═══ Recorded information

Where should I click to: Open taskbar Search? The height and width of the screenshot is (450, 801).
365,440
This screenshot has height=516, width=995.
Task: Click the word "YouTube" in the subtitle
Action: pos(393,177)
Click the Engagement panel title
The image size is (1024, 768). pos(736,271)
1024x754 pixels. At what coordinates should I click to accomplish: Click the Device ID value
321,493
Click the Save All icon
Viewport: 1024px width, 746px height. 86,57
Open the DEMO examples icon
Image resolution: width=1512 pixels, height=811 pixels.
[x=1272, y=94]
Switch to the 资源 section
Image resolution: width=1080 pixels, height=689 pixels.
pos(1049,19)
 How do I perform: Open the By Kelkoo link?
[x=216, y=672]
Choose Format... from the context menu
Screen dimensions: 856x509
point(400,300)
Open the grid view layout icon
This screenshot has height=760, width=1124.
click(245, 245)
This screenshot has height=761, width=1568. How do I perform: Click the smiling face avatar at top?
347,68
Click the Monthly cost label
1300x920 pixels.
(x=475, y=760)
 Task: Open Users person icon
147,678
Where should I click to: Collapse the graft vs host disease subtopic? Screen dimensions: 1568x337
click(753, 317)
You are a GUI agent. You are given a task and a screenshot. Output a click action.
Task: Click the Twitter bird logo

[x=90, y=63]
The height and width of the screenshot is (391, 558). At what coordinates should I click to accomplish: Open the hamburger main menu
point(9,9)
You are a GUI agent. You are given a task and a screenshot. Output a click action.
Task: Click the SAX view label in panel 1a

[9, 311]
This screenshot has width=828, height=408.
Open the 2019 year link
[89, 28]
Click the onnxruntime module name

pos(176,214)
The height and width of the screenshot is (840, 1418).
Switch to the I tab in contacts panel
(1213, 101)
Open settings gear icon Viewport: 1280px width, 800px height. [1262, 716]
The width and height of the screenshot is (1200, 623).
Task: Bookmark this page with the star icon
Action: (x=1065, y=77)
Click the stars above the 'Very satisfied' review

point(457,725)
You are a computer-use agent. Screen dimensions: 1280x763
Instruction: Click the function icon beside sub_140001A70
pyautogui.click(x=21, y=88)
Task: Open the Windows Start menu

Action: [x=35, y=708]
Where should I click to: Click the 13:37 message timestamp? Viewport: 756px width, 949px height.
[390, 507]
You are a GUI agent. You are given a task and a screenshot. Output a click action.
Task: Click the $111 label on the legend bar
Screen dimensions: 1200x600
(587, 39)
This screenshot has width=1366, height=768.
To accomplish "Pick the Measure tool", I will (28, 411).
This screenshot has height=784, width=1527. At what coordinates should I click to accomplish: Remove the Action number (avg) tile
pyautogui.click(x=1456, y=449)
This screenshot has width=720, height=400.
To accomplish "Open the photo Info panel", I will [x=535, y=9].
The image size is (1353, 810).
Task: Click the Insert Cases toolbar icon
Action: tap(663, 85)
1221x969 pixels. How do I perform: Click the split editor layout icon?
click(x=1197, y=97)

══════

**What you are asked to do:** The expected response is the full set of records, reproduced exactly.

**Response area:**
Where should I click to: Open taskbar Search? The height and width of the screenshot is (450, 801).
365,440
This screenshot has height=516, width=995.
Task: Click the word "YouTube" in the subtitle
Action: pos(393,177)
Click the Engagement panel title
The image size is (1024, 768). pos(736,271)
1024x754 pixels. At what coordinates should I click to accomplish: Click the Device ID value
321,493
Click the Save All icon
Viewport: 1024px width, 746px height. 86,57
Open the DEMO examples icon
Image resolution: width=1512 pixels, height=811 pixels.
[x=1272, y=94]
Switch to the 资源 section
Image resolution: width=1080 pixels, height=689 pixels.
pos(1049,19)
 How do I perform: Open the By Kelkoo link?
[x=216, y=672]
Choose Format... from the context menu
Screen dimensions: 856x509
point(400,300)
Open the grid view layout icon
This screenshot has height=760, width=1124.
click(245, 245)
This screenshot has height=761, width=1568. How do I perform: Click the smiling face avatar at top?
347,68
Click the Monthly cost label
1300x920 pixels.
(x=475, y=760)
 Task: Open Users person icon
147,678
Where should I click to: Collapse the graft vs host disease subtopic? Screen dimensions: 1568x337
click(753, 317)
You are a GUI agent. You are given a task and a screenshot. Output a click action.
Task: Click the Twitter bird logo

[x=90, y=63]
The height and width of the screenshot is (391, 558). At what coordinates should I click to accomplish: Open the hamburger main menu
point(9,9)
You are a GUI agent. You are given a task and a screenshot. Output a click action.
Task: Click the SAX view label in panel 1a

[9, 311]
This screenshot has width=828, height=408.
Open the 2019 year link
[89, 28]
Click the onnxruntime module name

pos(176,214)
The height and width of the screenshot is (840, 1418).
Switch to the I tab in contacts panel
(1213, 101)
Open settings gear icon Viewport: 1280px width, 800px height. [1262, 716]
The width and height of the screenshot is (1200, 623).
Task: Bookmark this page with the star icon
Action: (x=1065, y=77)
Click the stars above the 'Very satisfied' review

point(457,725)
You are a computer-use agent. Screen dimensions: 1280x763
Instruction: Click the function icon beside sub_140001A70
pyautogui.click(x=21, y=88)
Task: Open the Windows Start menu

Action: [x=35, y=708]
Where should I click to: Click the 13:37 message timestamp? Viewport: 756px width, 949px height.
[390, 507]
You are a GUI agent. You are given a task and a screenshot. Output a click action.
Task: Click the $111 label on the legend bar
Screen dimensions: 1200x600
(587, 39)
This screenshot has width=1366, height=768.
To accomplish "Pick the Measure tool", I will (28, 411).
This screenshot has height=784, width=1527. At what coordinates should I click to accomplish: Remove the Action number (avg) tile
pyautogui.click(x=1456, y=449)
This screenshot has width=720, height=400.
To accomplish "Open the photo Info panel", I will [x=535, y=9].
The image size is (1353, 810).
Task: Click the Insert Cases toolbar icon
Action: tap(663, 85)
1221x969 pixels. How do I perform: Click the split editor layout icon?
click(x=1197, y=97)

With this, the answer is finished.